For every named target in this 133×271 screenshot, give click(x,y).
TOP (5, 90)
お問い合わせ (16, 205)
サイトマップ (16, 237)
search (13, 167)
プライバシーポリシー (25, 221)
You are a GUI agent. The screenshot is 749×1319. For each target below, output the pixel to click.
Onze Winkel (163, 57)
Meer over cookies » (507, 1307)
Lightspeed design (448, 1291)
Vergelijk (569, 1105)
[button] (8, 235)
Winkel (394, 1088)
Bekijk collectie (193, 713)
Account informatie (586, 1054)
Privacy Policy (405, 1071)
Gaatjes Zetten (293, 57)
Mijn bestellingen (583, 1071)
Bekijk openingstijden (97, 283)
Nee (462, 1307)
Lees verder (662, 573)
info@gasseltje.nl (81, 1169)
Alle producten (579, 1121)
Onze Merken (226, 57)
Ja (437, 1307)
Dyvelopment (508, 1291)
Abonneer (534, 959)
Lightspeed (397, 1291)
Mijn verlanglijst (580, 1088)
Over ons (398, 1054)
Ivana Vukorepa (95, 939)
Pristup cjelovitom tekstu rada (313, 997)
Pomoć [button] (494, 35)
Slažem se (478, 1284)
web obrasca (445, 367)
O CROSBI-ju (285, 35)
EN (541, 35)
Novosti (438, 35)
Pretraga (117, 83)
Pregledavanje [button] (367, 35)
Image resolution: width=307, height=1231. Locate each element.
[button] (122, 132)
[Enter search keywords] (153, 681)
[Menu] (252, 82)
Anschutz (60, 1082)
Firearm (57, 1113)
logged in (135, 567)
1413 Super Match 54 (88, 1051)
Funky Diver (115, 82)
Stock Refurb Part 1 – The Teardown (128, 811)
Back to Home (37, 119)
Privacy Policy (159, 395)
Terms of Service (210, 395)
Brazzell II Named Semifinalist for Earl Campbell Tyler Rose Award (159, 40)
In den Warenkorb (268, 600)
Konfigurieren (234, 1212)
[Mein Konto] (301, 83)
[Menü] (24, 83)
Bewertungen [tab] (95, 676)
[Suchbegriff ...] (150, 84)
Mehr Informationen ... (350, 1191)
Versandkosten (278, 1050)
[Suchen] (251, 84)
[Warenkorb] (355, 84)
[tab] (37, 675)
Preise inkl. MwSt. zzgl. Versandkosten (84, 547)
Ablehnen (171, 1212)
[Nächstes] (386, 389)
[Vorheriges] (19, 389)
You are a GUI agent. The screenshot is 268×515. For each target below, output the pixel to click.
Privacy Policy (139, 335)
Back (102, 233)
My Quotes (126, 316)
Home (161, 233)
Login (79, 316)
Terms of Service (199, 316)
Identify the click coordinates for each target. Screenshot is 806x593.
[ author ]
-=-=-=-=-
Output the lines from the one containing "Ablehnen (171, 1212)" to the end of the records as a JSON list of strings, one string per line, leaving out any blank lines.

[
  "Ablehnen (171, 1212)",
  "[Nächstes] (386, 389)",
  "[Vorheriges] (19, 389)",
  "You are a GUI agent. The screenshot is 268×515. For each target below, output the pixel to click.",
  "Privacy Policy (139, 335)",
  "Back (102, 233)",
  "My Quotes (126, 316)",
  "Home (161, 233)",
  "Login (79, 316)",
  "Terms of Service (199, 316)",
  "Identify the click coordinates for each target. Screenshot is 806x593.",
  "[ author ]"
]